Wyomissing, Pennsylvania, headquartered casino and racetrack operator Penn National Gaming is lauding strong M&A and expansion efforts, as it reports increases across the board in its latest set of financial figures.
Reporting on the three months and full year ending December 31, 2018, net revenues came in at $1.1bn (2017: $769m) and $3.5bn (2017: $3.1bn) respectively, primarily driven by the company’s acquisition of Pinnacle Entertainment last year.
Operating income for the quarter stands at $124.3m (2017: $26.7m), with a net loss of $42.0 million, driven largely by one-time transaction costs associated with the Pinnacle purchase, with its FY figure standing at $634m (2017: $445.7m).
Penn National’s adjusted EBITDAR finished at $323.9m for Q4, driven by a $113.0m contribution from the Pinnacle acquisition and growth of $11.8 million, or 5.9 per cent, in the company’s same-store portfolio of properties, for the whole of 2018 this is boosted to a fraction over the $1bn barrier (2017: $879.1m)
Timothy Wilmott, CEO of Penn National, expressed delight at the company performance “I am pleased to report that Penn National beat guidance for the fourth quarter, with improvements across the board in our principal financial metrics. These results were driven by contributions from the Pinnacle acquisition and continued growth in our same-store portfolio of properties.
“The fourth quarter marked the end of a transformational year for Penn National. With the closing of our acquisition of Pinnacle in October, we added over 10,000 new team members and 12 gaming properties to what was already the industry’s leading regional gaming portfolio.

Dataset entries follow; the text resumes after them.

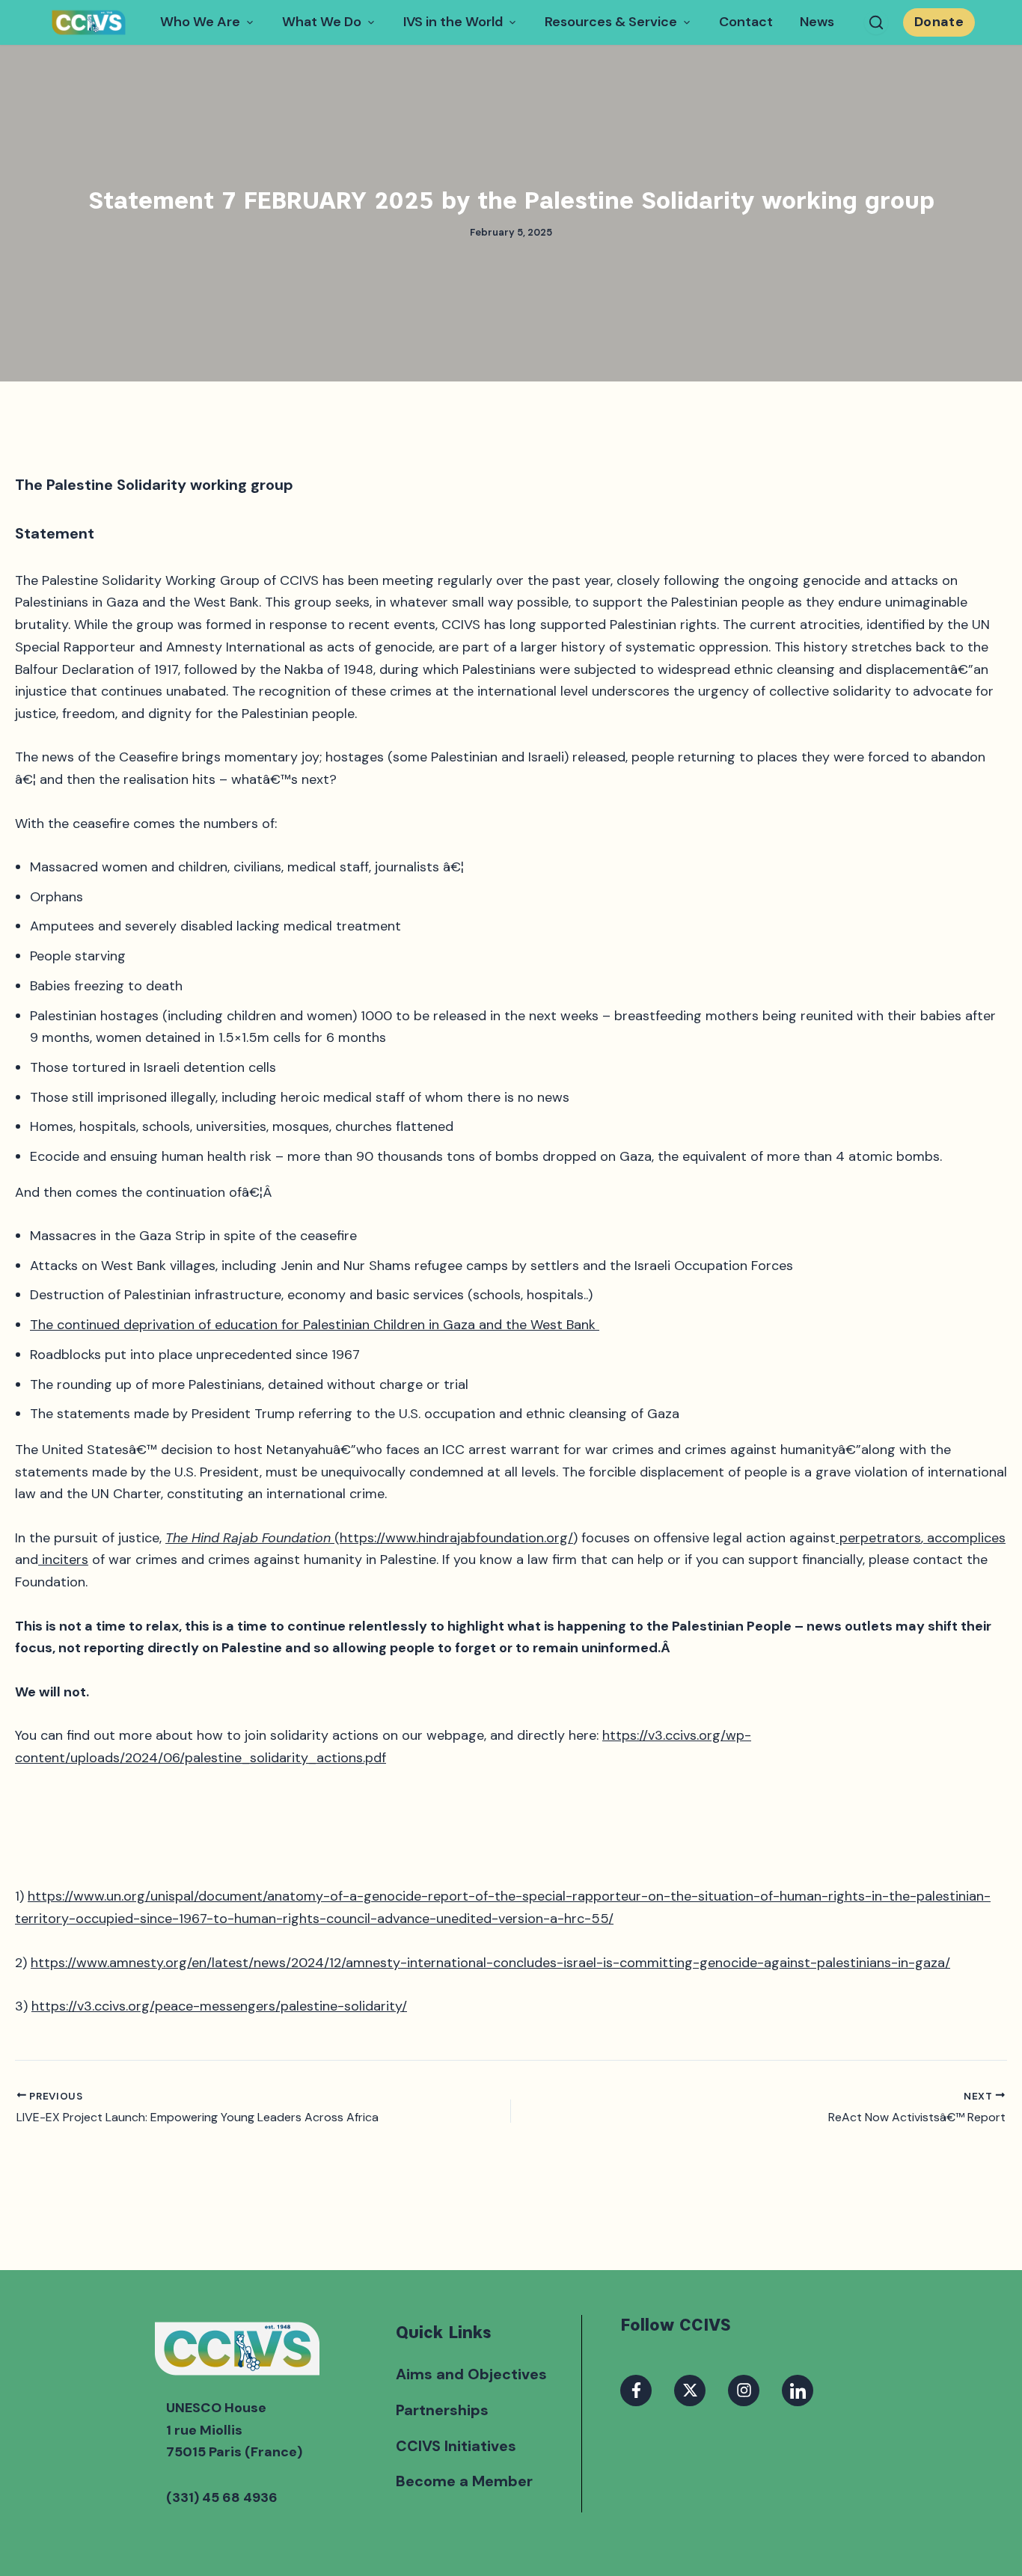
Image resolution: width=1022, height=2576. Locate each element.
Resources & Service (611, 22)
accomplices (964, 1538)
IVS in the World (453, 22)
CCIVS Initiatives (456, 2446)
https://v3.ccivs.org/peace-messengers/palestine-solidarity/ (219, 2006)
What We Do (321, 22)
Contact (746, 22)
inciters (63, 1559)
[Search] (876, 22)
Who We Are (200, 22)
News (817, 22)
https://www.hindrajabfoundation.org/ (456, 1538)
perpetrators (878, 1538)
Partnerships (442, 2410)
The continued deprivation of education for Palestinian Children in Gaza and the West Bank (314, 1325)
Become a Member (464, 2481)
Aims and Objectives (471, 2374)
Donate (939, 22)
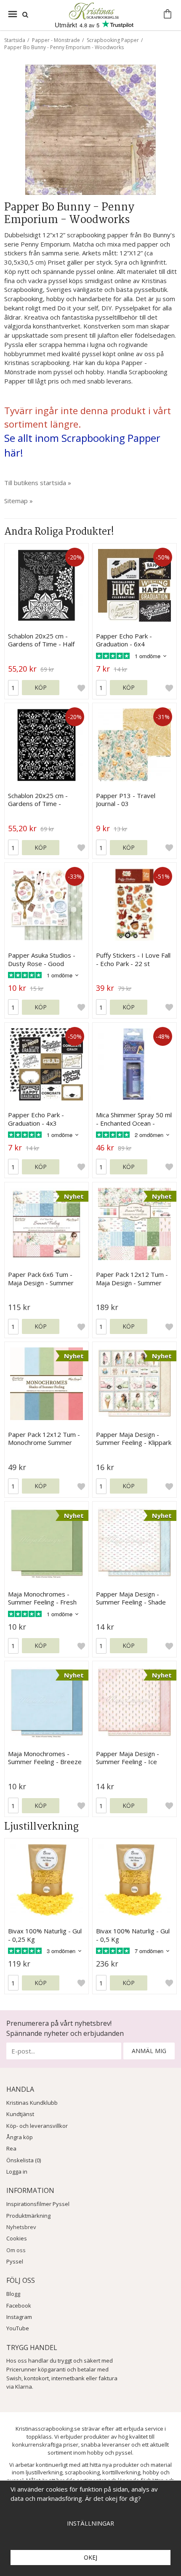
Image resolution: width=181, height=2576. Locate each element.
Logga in (16, 2171)
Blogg (13, 2294)
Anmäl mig (149, 2051)
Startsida (14, 40)
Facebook (18, 2305)
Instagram (19, 2317)
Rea (11, 2148)
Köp (41, 687)
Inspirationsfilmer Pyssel (37, 2204)
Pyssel (14, 2261)
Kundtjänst (20, 2114)
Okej (90, 2557)
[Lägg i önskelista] (81, 687)
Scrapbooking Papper (113, 40)
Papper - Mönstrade (56, 40)
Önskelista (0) (23, 2160)
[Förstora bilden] (90, 129)
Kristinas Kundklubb (32, 2102)
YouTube (17, 2328)
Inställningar (90, 2523)
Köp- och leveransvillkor (37, 2126)
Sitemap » (18, 500)
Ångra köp (19, 2137)
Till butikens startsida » (37, 482)
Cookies (16, 2238)
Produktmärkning (28, 2215)
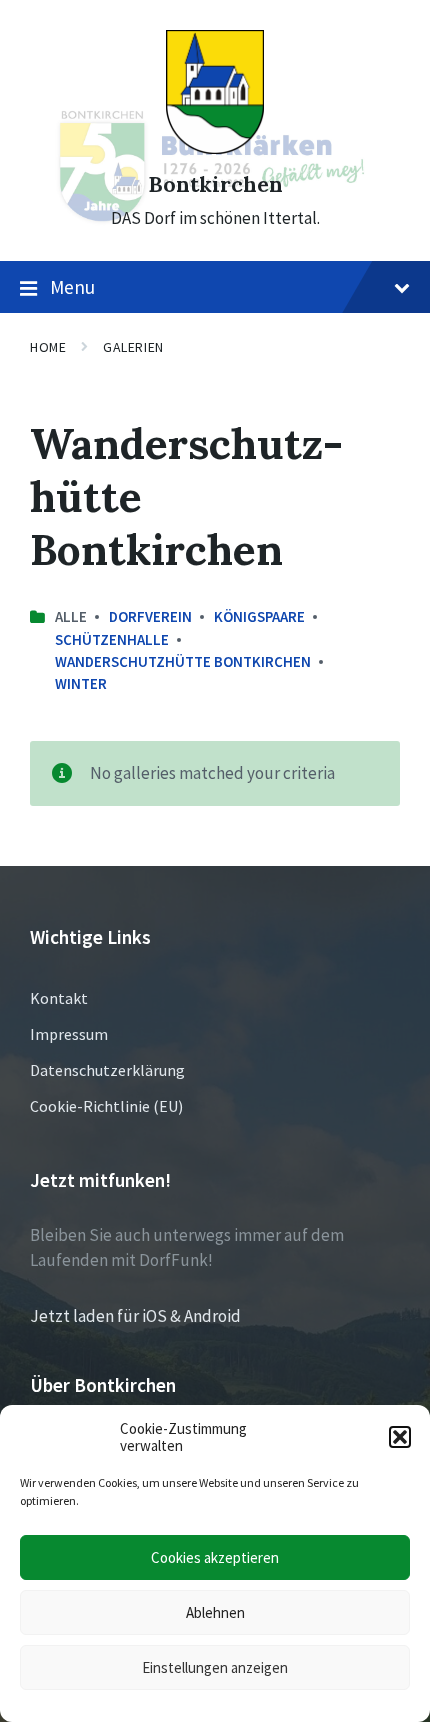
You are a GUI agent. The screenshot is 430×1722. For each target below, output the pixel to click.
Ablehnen (215, 1612)
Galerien (133, 347)
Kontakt (59, 998)
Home (48, 347)
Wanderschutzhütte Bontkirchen (183, 661)
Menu (72, 287)
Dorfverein (150, 616)
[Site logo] (215, 148)
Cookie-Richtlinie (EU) (106, 1106)
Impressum (69, 1034)
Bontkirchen (215, 184)
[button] (400, 1437)
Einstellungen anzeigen (215, 1667)
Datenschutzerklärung (107, 1070)
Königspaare (259, 616)
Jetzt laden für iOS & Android (135, 1316)
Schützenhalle (112, 639)
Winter (81, 683)
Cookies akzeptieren (215, 1557)
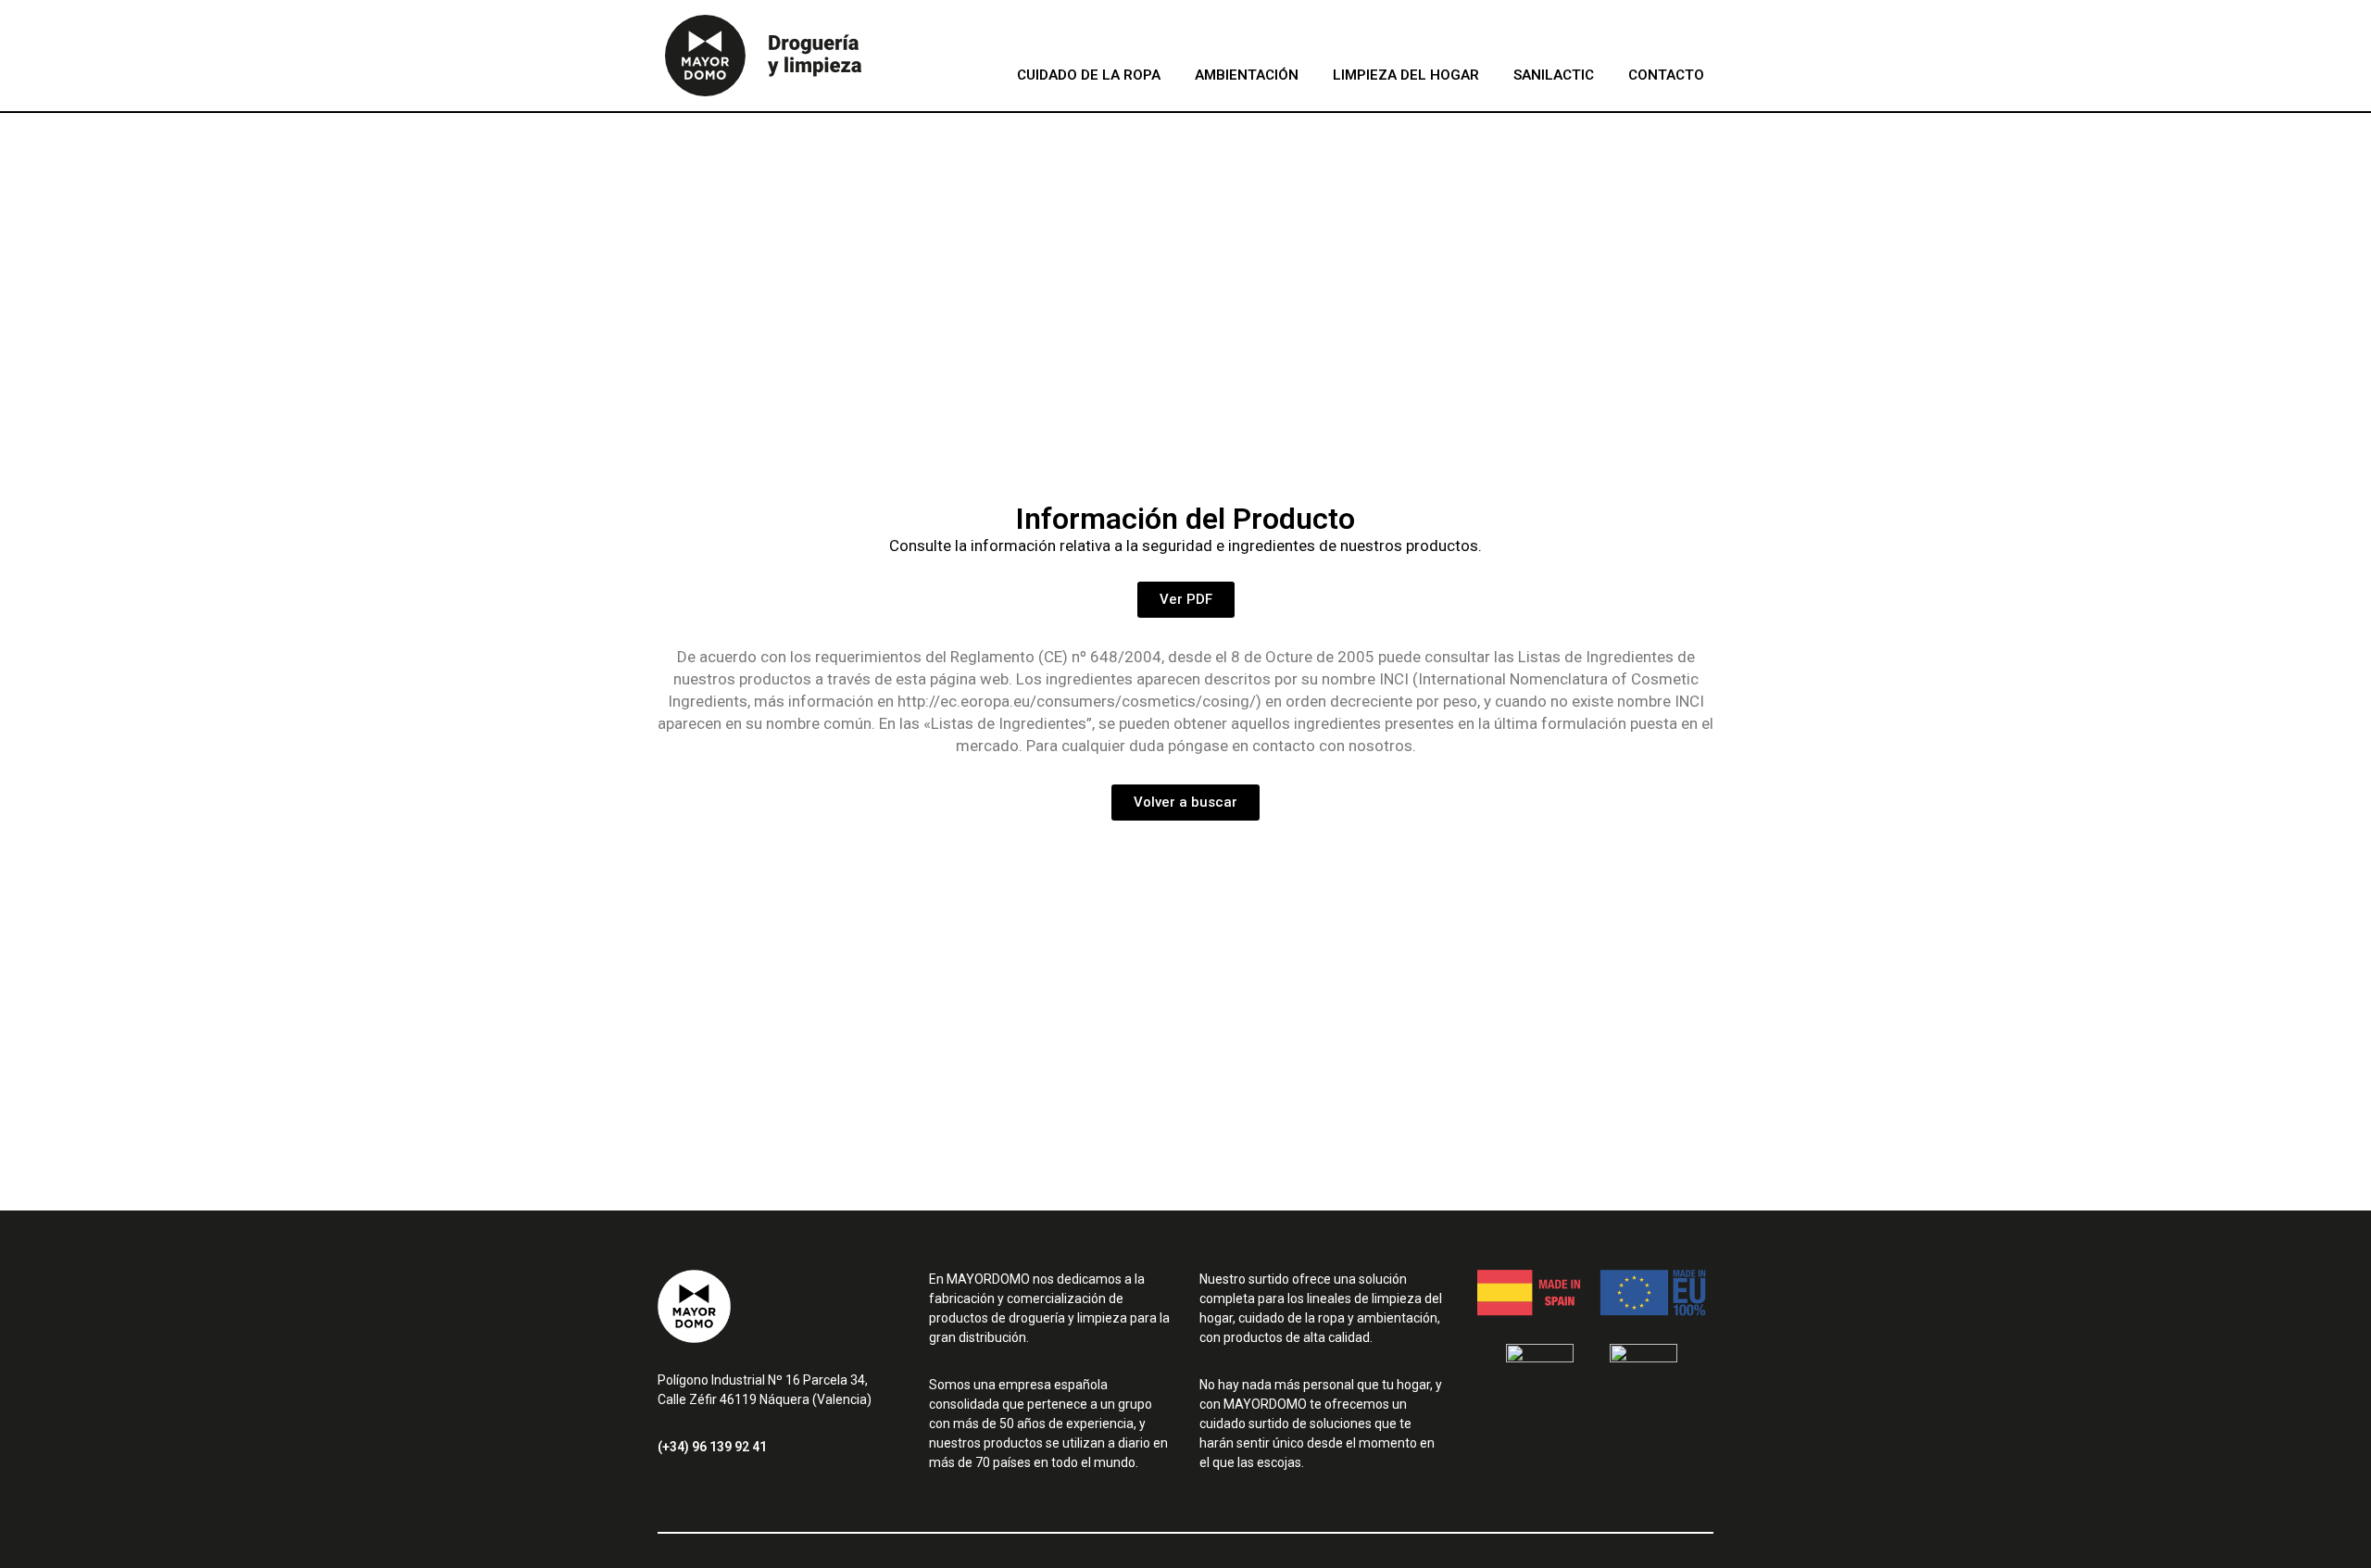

“In addition, we obtained the approvals for our acquisition of Margaritaville in Bossier City, Louisiana in the fourth quarter, and we announced our acquisition of Greektown Casino-Hotel in Detroit, Michigan, which will expand our operating base to 42 facilities in 19 jurisdictions following receipt of all remaining customary approvals. Both transactions are expected to be immediately accretive to operating results upon closing.
Before providing an update on Penn’s ongoing integration efforts concerning Pinnacle: “As anticipated, we remain well on pace to achieve our two-year, $100m run rate cost synergy target, with a run rate of $50m anticipated in 2019 and an additional $50 million expected by the end of 2020.
“We have begun to focus on revenue synergies and plan for initiatives to commence in late-2019. We currently anticipate incremental Adjusted EBITDAR associated with revenue synergies related to Pinnacle to be in the range of $15-$20m.
“The majority of those synergies should be realised in 2020 and early 2021. As noted in the tables below, Penn National incurred significant one-time transaction costs and charges in the 2018 fourth quarter. We anticipate our transition-related expenses to stabilise as we complete our integration efforts later this year.”